##### DATASET ENTRIES #####
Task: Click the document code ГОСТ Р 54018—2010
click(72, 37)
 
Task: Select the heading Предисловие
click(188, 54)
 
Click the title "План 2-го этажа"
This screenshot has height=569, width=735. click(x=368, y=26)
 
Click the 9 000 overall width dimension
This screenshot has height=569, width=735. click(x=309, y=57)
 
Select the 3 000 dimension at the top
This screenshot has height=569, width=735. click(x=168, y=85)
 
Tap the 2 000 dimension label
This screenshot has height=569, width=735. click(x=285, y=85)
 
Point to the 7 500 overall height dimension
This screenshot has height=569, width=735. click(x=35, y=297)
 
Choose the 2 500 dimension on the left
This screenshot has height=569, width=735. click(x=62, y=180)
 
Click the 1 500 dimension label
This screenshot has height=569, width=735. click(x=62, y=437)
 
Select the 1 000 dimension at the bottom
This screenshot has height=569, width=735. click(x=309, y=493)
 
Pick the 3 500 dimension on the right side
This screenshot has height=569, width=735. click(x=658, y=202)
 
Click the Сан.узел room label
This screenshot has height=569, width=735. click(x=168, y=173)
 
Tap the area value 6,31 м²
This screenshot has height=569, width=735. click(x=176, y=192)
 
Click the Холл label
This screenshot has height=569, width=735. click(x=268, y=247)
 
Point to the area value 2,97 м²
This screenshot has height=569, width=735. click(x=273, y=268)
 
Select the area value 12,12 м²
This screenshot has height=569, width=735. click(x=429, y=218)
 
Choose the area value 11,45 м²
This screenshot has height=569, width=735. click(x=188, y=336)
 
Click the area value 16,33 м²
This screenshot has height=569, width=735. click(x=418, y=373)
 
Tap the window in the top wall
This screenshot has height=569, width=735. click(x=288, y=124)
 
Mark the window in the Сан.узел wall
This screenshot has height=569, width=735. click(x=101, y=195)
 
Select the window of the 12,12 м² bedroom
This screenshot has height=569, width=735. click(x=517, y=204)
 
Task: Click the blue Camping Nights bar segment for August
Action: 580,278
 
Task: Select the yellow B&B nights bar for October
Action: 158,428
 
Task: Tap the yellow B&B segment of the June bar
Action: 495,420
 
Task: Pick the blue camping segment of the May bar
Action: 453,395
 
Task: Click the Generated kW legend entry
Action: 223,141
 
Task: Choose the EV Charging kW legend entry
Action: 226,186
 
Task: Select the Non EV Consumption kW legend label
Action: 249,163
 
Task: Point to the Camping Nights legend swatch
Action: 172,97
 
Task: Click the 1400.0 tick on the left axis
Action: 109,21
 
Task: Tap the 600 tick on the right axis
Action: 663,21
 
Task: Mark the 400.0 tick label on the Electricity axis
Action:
#####
*TASK DETAILS*
Reproduce every one of the lines above word for word, from the first to the last.

*EXERCISE RESULT*
Task: Click the document code ГОСТ Р 54018—2010
click(72, 37)
 
Task: Select the heading Предисловие
click(188, 54)
 
Click the title "План 2-го этажа"
This screenshot has height=569, width=735. click(x=368, y=26)
 
Click the 9 000 overall width dimension
This screenshot has height=569, width=735. click(x=309, y=57)
 
Select the 3 000 dimension at the top
This screenshot has height=569, width=735. click(x=168, y=85)
 
Tap the 2 000 dimension label
This screenshot has height=569, width=735. click(x=285, y=85)
 
Point to the 7 500 overall height dimension
This screenshot has height=569, width=735. click(x=35, y=297)
 
Choose the 2 500 dimension on the left
This screenshot has height=569, width=735. click(x=62, y=180)
 
Click the 1 500 dimension label
This screenshot has height=569, width=735. click(x=62, y=437)
 
Select the 1 000 dimension at the bottom
This screenshot has height=569, width=735. click(x=309, y=493)
 
Pick the 3 500 dimension on the right side
This screenshot has height=569, width=735. click(x=658, y=202)
 
Click the Сан.узел room label
This screenshot has height=569, width=735. click(x=168, y=173)
 
Tap the area value 6,31 м²
This screenshot has height=569, width=735. click(x=176, y=192)
 
Click the Холл label
This screenshot has height=569, width=735. click(x=268, y=247)
 
Point to the area value 2,97 м²
This screenshot has height=569, width=735. click(x=273, y=268)
 
Select the area value 12,12 м²
This screenshot has height=569, width=735. click(x=429, y=218)
 
Choose the area value 11,45 м²
This screenshot has height=569, width=735. click(x=188, y=336)
 
Click the area value 16,33 м²
This screenshot has height=569, width=735. click(x=418, y=373)
 
Tap the window in the top wall
This screenshot has height=569, width=735. click(x=288, y=124)
 
Mark the window in the Сан.узел wall
This screenshot has height=569, width=735. click(x=101, y=195)
 
Select the window of the 12,12 м² bedroom
This screenshot has height=569, width=735. click(x=517, y=204)
 
Task: Click the blue Camping Nights bar segment for August
Action: 580,278
 
Task: Select the yellow B&B nights bar for October
Action: 158,428
 
Task: Tap the yellow B&B segment of the June bar
Action: 495,420
 
Task: Pick the blue camping segment of the May bar
Action: 453,395
 
Task: Click the Generated kW legend entry
Action: 223,141
 
Task: Choose the EV Charging kW legend entry
Action: 226,186
 
Task: Select the Non EV Consumption kW legend label
Action: 249,163
 
Task: Point to the Camping Nights legend swatch
Action: 172,97
 
Task: Click the 1400.0 tick on the left axis
Action: 109,21
 
Task: Tap the 600 tick on the right axis
Action: 663,21
 
Task: Mark the 400.0 tick label on the Electricity axis
Action:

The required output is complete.